Department of Gastroenterology, Zhabei District Central Hospital, Shanghai 200070, China.
Eur J Pharmacol. 2011 Jan 10;650(1):384-9. doi: 10.1016/j.ejphar.2010.09.082. Epub 2010 Oct 20.
Although nonalcoholic steatohepatitis (NASH) is associated with insulin resistance partly due to reduced levels of circulating adiponectin, the role of adiponectin receptors including adiponectin receptor 1 and adiponectin receptor 2 in adipose tissues in NASH remains controversial. The present study showed that there was a marked decline in adiponectin receptor 1 and adiponectin receptor 2 expressions in liver and visceral fat, and these expressions were elevated in muscle of NASH rats 12weeks after oral administration of a high-fat diet. An 8-week continuous treatment with rosiglitazone, a peroxisome proliferator-activated receptors γ (PPAR γ) agonist improved the histological lesions markedly in liver of NASH rats, and concurrently increased mRNA and protein expressions of adiponectin receptor 1 and adiponectin receptor 2 in liver and visceral fat, with down-regulation of the two receptors in muscle. There was a negative correlation between the ratio of adiponectin receptors/β-actin protein and serum TNF-α in the liver and visceral fat, and a positive correlation in muscle. Additionally, rosiglitazone increased circulating adiponectin, which was negatively correlated with serum TNF-α. These results indicated that rosiglitazone improved NASH by directly modulating adiponectin receptor 1 and adiponectin receptor 2 in various adipose tissues, or indirectly possibly via decreasing serum TNF-α.
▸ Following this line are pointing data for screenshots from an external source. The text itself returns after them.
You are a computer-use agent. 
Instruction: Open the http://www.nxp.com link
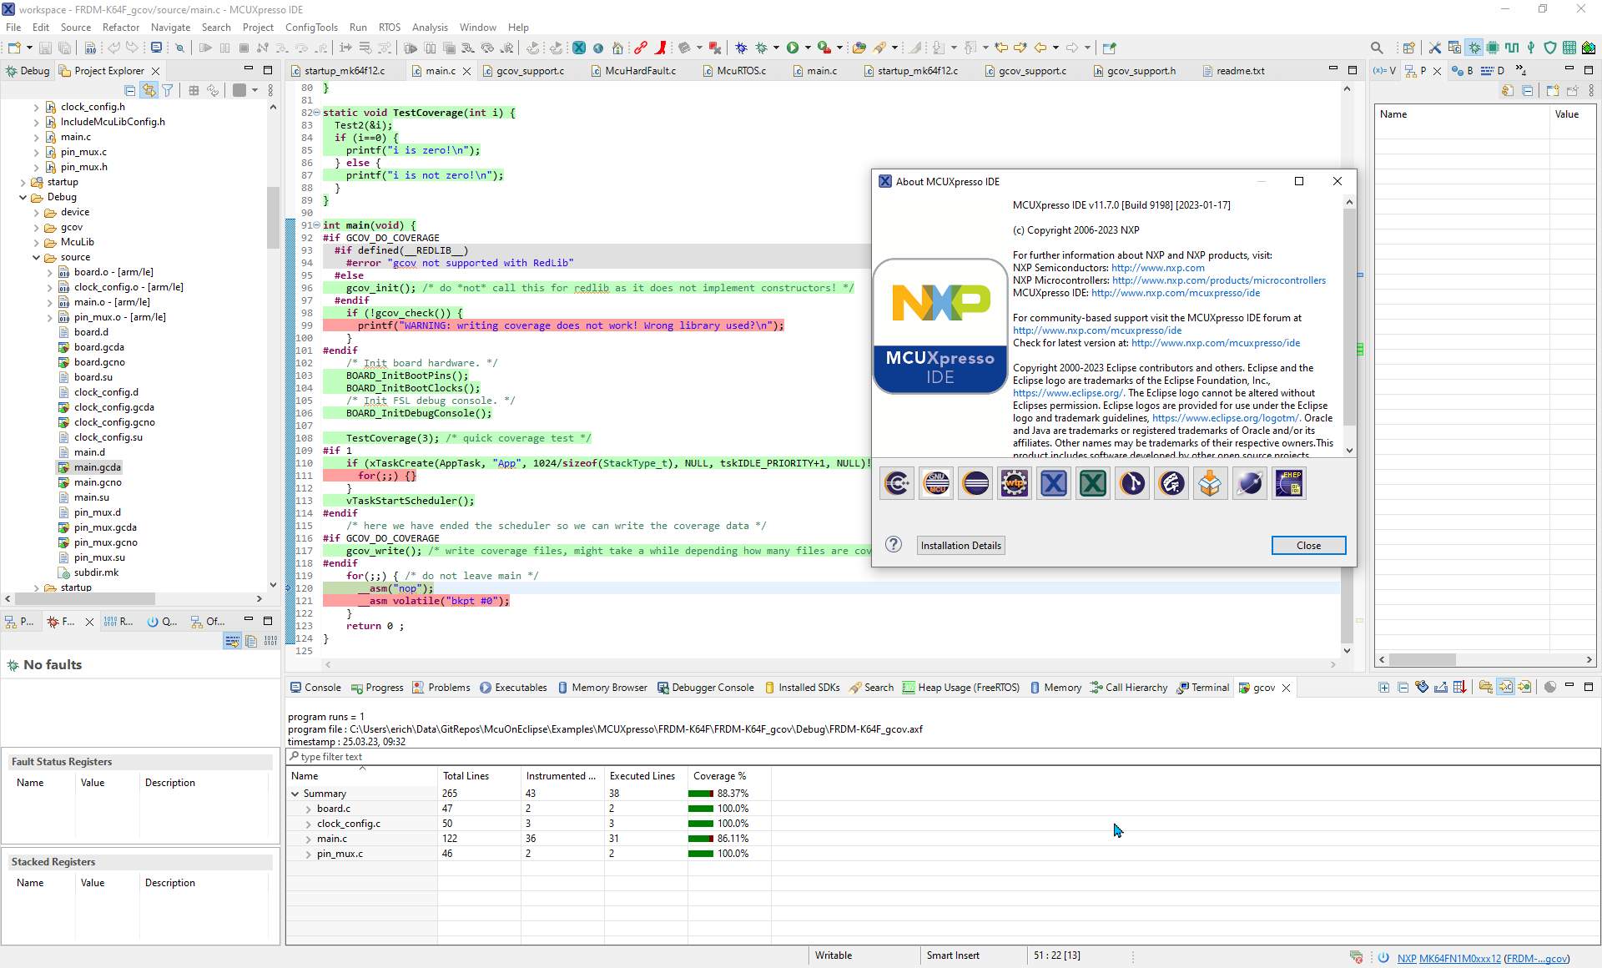pos(1157,268)
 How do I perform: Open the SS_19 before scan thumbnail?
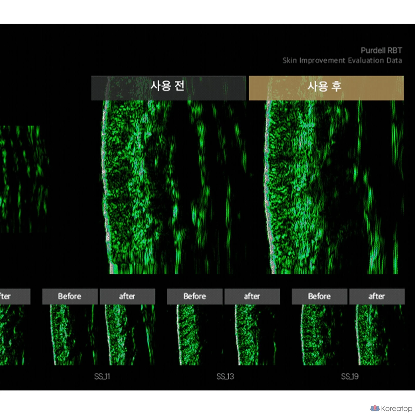(x=321, y=335)
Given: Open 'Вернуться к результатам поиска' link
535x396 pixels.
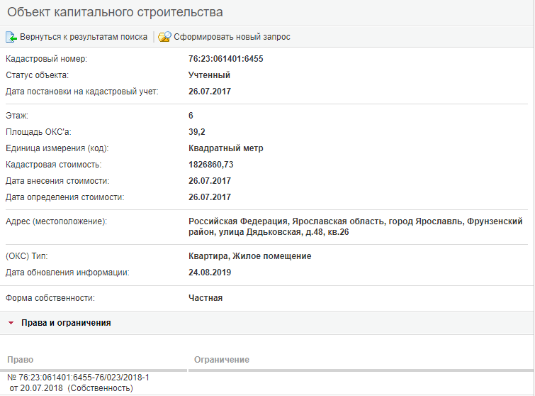Looking at the screenshot, I should pos(84,37).
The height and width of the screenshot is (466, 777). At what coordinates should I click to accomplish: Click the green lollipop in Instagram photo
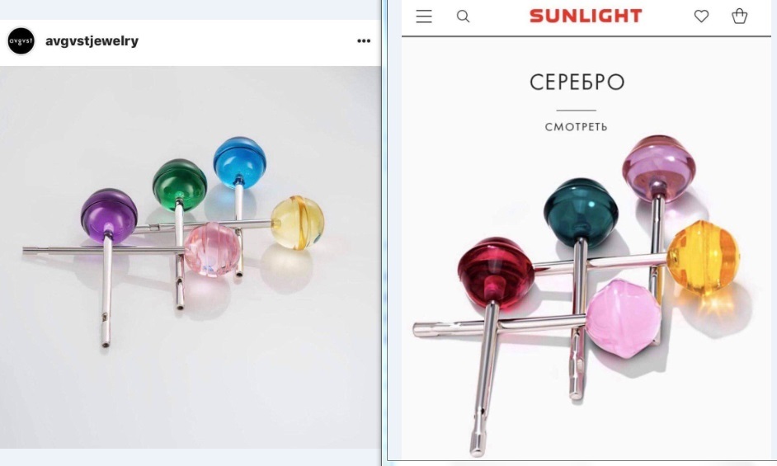click(x=179, y=185)
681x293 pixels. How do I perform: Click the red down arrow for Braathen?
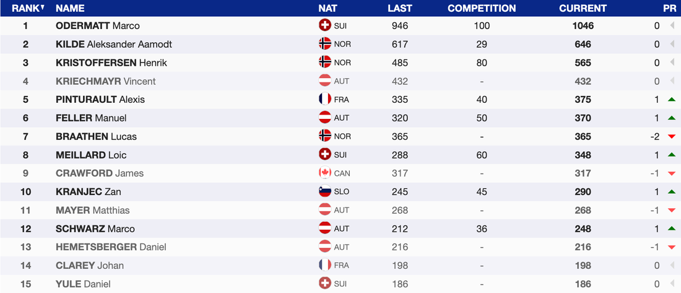(x=671, y=136)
虽然非酒精性脂肪性肝炎(NASH)与胰岛素抵抗有关,部分原因是循环脂联素水平降低,但脂肪组织中脂联素受体(包括脂联素受体 1 和脂联素受体 2)在 NASH 中的作用仍存在争议。本研究显示,高脂肪饮食喂养 12 周后,NASH 大鼠肝脏和内脏脂肪中的脂联素受体 1 和脂联素受体 2 表达明显下降,而肌肉中的表达升高。连续 8 周给予过氧化物酶体增殖物激活受体 γ(PPARγ)激动剂罗格列酮治疗可显著改善 NASH 大鼠的肝组织学病变,同时增加肝和内脏脂肪中脂联素受体 1 和脂联素受体 2 的 mRNA 和蛋白表达,而肌肉中的两种受体表达下调。肝脏和内脏脂肪中脂联素受体/β-肌动蛋白蛋白与血清 TNF-α的比值呈负相关,而肌肉中呈正相关。此外,罗格列酮增加了循环脂联素,其与血清 TNF-α呈负相关。这些结果表明,罗格列酮通过直接调节各种脂肪组织中的脂联素受体 1 和脂联素受体 2,或通过间接降低血清 TNF-α,改善了 NASH。